Dy, Christopher J. MD, MSPH*; Ouellette, Elizabeth Anne MD, MBA†; Makowski, Anna-Lena HTL†
Instability of the distal radioulnar joint (DRUJ) presents both a diagnostic and therapeutic challenge to the physician. The biomechanical complexities of the joint greatly contribute to the difficulty in managing the common complaint of wrist pain because the incongruity of the DRUJ predisposes the articulation to instability even in the presence of ligamentous support.1 Stability of the radioulnocarpal unit is mainly influenced by the triangular fibrocartilage complex (TFCC), which provides biomechanical support in 2 orientations: radioulnar and ulnocarpal. The TFCC provides a continuous gliding surface spanning the distal surfaces of the radius and ulna to allow for carpal movements and also acts as a dynamic stabilizer of the forearm during pronation and supination.2 In addition to its radioulnar function, the TFCC stabilizes the ulnar side of the carpus and aids in load transference from the ulnar carpus to the ulna.1 Instability of the DRUJ may result from a number of etiologies, including trauma and degenerative change, and commonly involves pathology of the TFCC. Damage to the TFCC is reflected as a disruption of its normal function, and its clinical presentation is characterized by difficulty with carpal movements, pronation, and supination, with all possibly warranting surgical repair. Although asymptomatic ulnocarpal instability is present in nearly two thirds of patients,3 operative indication is when symptoms such as ulnar-sided pain, weakness, and supination deformity are present. Restoration of the structural support provided by the TFCC is imperative to relieve symptoms and to improve the biomechanical environment of the joint.
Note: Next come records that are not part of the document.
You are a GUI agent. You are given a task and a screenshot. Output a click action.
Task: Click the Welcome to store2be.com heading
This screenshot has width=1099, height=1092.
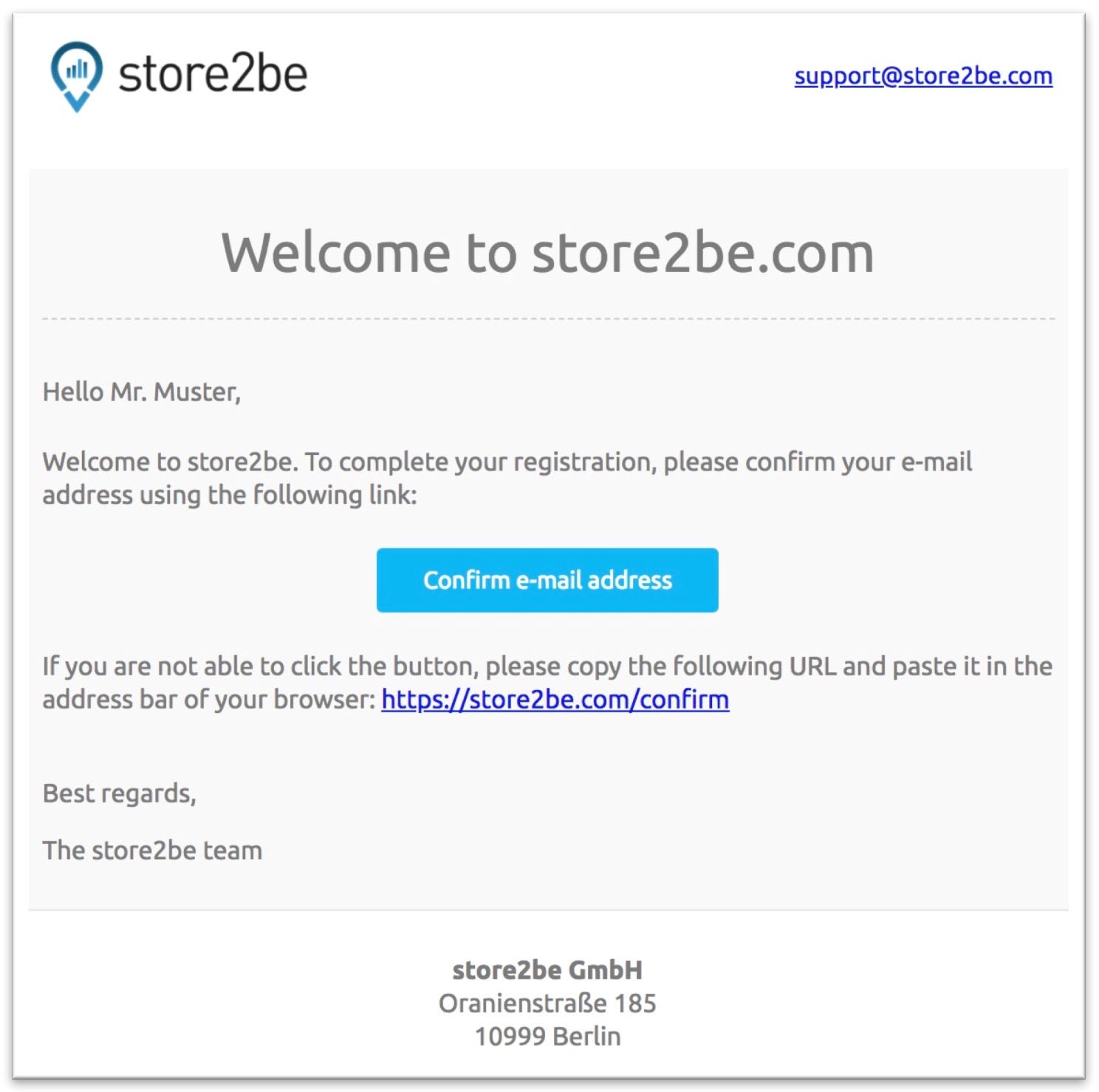point(548,253)
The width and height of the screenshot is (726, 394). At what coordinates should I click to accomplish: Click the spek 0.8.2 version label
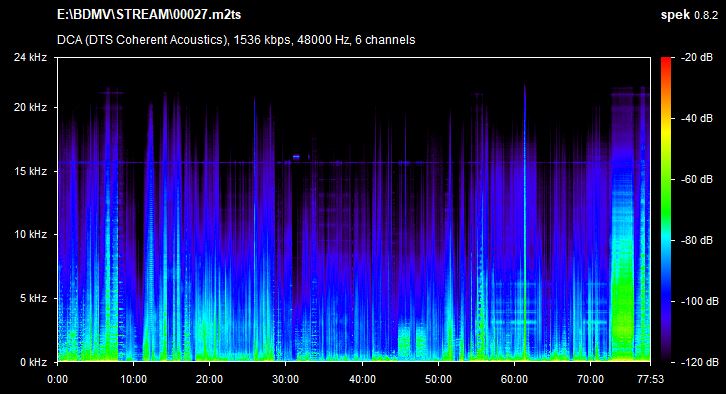click(689, 15)
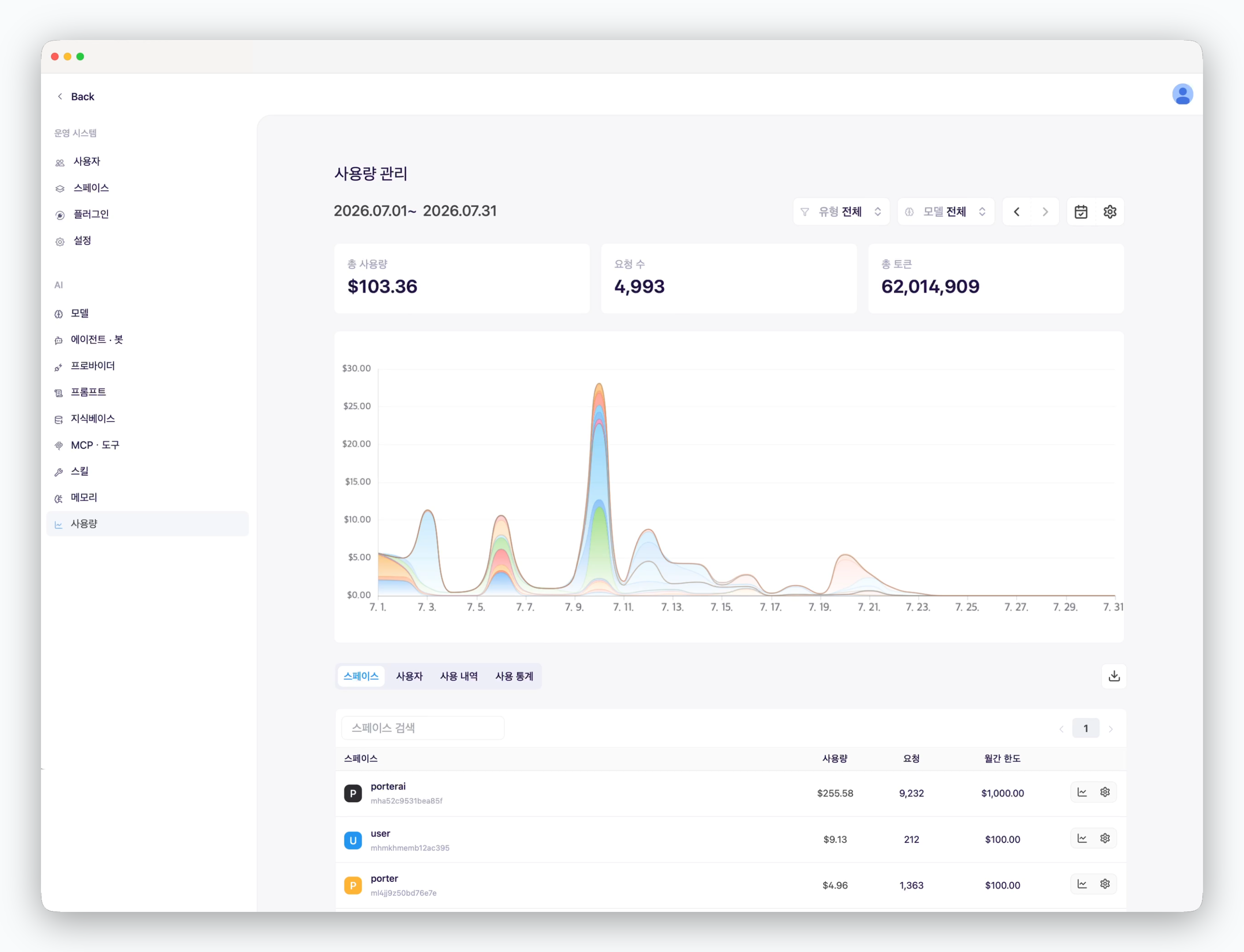Viewport: 1244px width, 952px height.
Task: Select the 사용자 tab above the table
Action: (x=409, y=676)
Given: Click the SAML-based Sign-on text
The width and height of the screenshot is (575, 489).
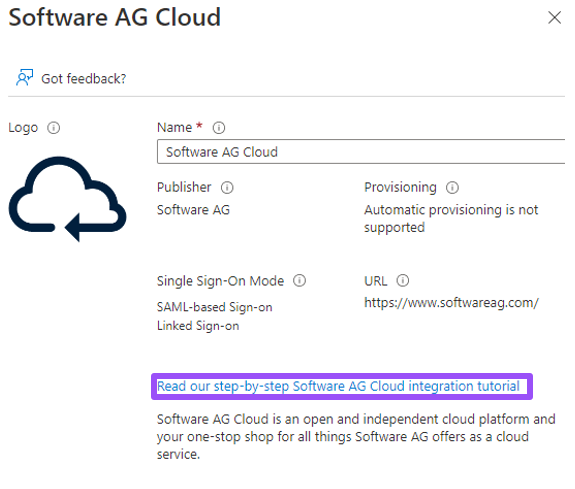Looking at the screenshot, I should tap(215, 307).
Reconstruction of the DRUJ is indicated in acute injury in which damage to the TFCC is beyond repair and in chronic instability of the DRUJ. Ideally, reconstructive approaches should fulfill the anatomic and functional roles of the intact TFCC. Numerous soft tissue operations targeted toward reconstruction of the DRUJ ligaments have been described with variable levels of biomechanical and clinical success. Previously published reconstructive techniques can be broadly grouped into 3 categories4: extrinsic radioulnar tethering, such as the Fulkerson-Watson technique5; the creation of an indirect radioulnar link using an ulnocarpal sling or tenodesis, such as those described by Breen and Jupiter,6 Hui and Linscheid,7 and Tsai and Stillwell8; and radioulnar ligament reconstruction, such as those described by Bowers,9 Johnston and Sanders,10 Scheker et al,11 and most recently by Adams.4 Previous biomechanical comparison has shown that extrinsic radioulnar tethering and indirect radioulnar linking seem to be insufficient in addressing the full scope of TFCC function.12 Although the merits of anatomic radioulnar ligament reconstruction have been shown biomechanically and clinically, there remains room for improvement in repairing the unstable DRUJ. Recent biomechanical research has demonstrated that a repair of the DRUJ capsule results in better restoration of intact wrist kinematics than radioulnar ligament reconstruction,13 providing an opportunity to consider the importance of extrinsic soft tissue stabilization.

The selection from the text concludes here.